-- START --
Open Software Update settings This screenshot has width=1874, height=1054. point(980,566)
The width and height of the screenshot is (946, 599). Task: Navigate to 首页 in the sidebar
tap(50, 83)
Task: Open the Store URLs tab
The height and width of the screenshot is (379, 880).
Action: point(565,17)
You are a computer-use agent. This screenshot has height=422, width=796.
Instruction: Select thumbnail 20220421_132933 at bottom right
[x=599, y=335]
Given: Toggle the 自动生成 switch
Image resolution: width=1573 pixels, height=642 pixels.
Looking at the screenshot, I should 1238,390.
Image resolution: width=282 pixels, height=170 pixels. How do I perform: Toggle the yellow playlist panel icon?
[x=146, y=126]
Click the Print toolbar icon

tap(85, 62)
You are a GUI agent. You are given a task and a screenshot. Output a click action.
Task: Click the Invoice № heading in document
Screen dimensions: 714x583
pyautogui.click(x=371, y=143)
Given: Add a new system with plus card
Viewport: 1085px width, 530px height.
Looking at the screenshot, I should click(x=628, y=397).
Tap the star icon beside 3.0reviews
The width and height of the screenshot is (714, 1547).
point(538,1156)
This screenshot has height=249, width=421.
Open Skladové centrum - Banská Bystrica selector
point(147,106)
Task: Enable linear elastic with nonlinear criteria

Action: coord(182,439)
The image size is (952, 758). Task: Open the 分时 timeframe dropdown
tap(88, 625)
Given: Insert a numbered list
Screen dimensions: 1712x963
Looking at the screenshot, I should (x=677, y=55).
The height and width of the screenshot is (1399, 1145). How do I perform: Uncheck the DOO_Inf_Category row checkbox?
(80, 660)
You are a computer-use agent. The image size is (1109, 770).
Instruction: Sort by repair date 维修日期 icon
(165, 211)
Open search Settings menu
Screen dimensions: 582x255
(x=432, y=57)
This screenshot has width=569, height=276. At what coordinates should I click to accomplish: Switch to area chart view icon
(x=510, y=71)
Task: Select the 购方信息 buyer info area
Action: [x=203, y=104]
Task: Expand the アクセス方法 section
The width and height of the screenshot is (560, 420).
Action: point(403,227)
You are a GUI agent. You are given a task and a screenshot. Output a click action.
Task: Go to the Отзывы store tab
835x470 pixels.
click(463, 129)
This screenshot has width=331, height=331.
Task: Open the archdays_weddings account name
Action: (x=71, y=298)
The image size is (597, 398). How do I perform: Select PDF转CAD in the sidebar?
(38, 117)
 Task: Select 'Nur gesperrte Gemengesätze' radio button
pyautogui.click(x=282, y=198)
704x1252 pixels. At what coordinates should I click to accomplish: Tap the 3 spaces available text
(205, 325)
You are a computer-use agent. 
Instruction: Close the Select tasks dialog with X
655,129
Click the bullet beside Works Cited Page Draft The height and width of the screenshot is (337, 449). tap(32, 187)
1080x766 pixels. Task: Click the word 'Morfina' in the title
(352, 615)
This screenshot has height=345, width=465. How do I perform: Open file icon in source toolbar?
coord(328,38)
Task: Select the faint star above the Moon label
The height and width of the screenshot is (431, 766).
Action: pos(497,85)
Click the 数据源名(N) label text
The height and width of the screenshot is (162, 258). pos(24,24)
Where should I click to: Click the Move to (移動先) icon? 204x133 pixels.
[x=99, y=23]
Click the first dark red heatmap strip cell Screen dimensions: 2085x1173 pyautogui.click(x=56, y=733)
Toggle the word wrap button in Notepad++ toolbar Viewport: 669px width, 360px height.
-- END --
:: PROBLEM STATEMENT ::
Reproduce word for word the lines of the material between the line containing "The image size is (597, 398)." and the line containing "Click the first", inclusive.

:: PROBLEM SOLUTION ::
The image size is (597, 398). How do I perform: Select PDF转CAD in the sidebar?
(38, 117)
 Task: Select 'Nur gesperrte Gemengesätze' radio button
pyautogui.click(x=282, y=198)
704x1252 pixels. At what coordinates should I click to accomplish: Tap the 3 spaces available text
(205, 325)
You are a computer-use agent. 
Instruction: Close the Select tasks dialog with X
655,129
Click the bullet beside Works Cited Page Draft The height and width of the screenshot is (337, 449). tap(32, 187)
1080x766 pixels. Task: Click the word 'Morfina' in the title
(352, 615)
This screenshot has height=345, width=465. How do I perform: Open file icon in source toolbar?
coord(328,38)
Task: Select the faint star above the Moon label
The height and width of the screenshot is (431, 766).
Action: pos(497,85)
Click the 数据源名(N) label text
The height and width of the screenshot is (162, 258). pos(24,24)
Where should I click to: Click the Move to (移動先) icon? 204x133 pixels.
[x=99, y=23]
Click the first dark red heatmap strip cell Screen dimensions: 2085x1173 pyautogui.click(x=56, y=733)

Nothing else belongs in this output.